*** Opening of Passage for review ***

US aerospace giant Boeing is set to propose Friday repairs to the battery problems in its grounded 787 Dreamliner jets that could have them fly again within two months, The New York Times said Thursday.
The Times, citing industry and federal officials, said Boeing has narrowed down the ways in which the lithium-ion batteries could fail, concluding that they would be safe to use after making changes such as adding insulation between the battery cells.
Boeing commercial airplane division chief Raymond Corner plans to unveil his plans in a meeting Friday with the head of the Federal Aviation Administration, Michael Huerta, according to the Times.
Although Huerta is unlikely to immediately approve the changes, the meeting is set to launch a "high-level discussion" on the standards Boeing must meet in order to have its planes back in flight, the newspaper said.
According to The Times, federal officials said the aircraft could be back in the air by April "if the fixes check out."

*** Close of Passage for review ***
*** Opening of Data excerpts ***

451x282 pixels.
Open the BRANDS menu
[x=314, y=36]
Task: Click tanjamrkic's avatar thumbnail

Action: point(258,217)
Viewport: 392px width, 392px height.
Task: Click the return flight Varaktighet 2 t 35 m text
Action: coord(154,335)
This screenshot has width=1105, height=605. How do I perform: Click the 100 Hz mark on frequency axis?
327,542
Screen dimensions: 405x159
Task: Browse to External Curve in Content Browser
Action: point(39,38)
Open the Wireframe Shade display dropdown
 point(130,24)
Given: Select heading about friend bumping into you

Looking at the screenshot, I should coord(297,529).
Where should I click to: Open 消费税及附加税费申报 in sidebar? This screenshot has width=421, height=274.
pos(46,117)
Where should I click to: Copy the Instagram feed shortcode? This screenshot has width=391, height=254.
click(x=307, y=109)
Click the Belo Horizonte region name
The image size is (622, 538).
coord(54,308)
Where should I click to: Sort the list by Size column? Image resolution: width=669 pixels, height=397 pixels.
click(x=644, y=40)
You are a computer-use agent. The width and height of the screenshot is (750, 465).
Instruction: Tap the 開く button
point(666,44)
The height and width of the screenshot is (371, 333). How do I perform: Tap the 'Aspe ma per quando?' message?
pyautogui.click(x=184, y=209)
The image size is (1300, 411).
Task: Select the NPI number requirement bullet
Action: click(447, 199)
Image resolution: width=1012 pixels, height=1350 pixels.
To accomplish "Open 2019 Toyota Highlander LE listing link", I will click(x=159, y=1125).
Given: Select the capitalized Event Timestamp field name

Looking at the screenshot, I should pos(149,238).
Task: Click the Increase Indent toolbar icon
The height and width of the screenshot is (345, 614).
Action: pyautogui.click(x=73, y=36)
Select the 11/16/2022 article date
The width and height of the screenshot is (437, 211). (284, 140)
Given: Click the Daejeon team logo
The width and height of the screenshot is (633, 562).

*** Close of Data excerpts ***

» **Activities**:
• 1. In the article on Boeing's 787 batteries, why did Boeing conclude that the lithium-ion batteries would be safe to use? Answer in one to three sentences.
• 2. Carry on the article on Boeing's 787 batteries from its last sentence.
These rows come from a separate source.

» **Responses per task**:
• 1. Boeing had narrowed down the ways in which the lithium-ion batteries could fail. From that, it concluded that they would be safe to use after changes such as adding insulation between the battery cells.

• 2.
A series of problems with Boeing's next-generation aircraft sparked multiple probes around the world and the grounding of the entire Dreamliner fleet last month.
The 50 Dreamliners in service were grounded on January 16 after a battery fire on a parked Japan Airlines plane and battery smoke on an All Nippon Airways flight forced an emergency landing.
Two days later, Boeing suspended deliveries of the aircraft until further notice, but continued production.
The US National Transportation Safety Board, the FAA, and Japanese and French authorities are investigating the cause of the battery incidents.
The Dreamliner, a long-haul fuel-efficient airliner built using the latest composite materials, is key to Boeing's business strategy as it battles to be top dog in the virtual duopoly it shares with rival Airbus.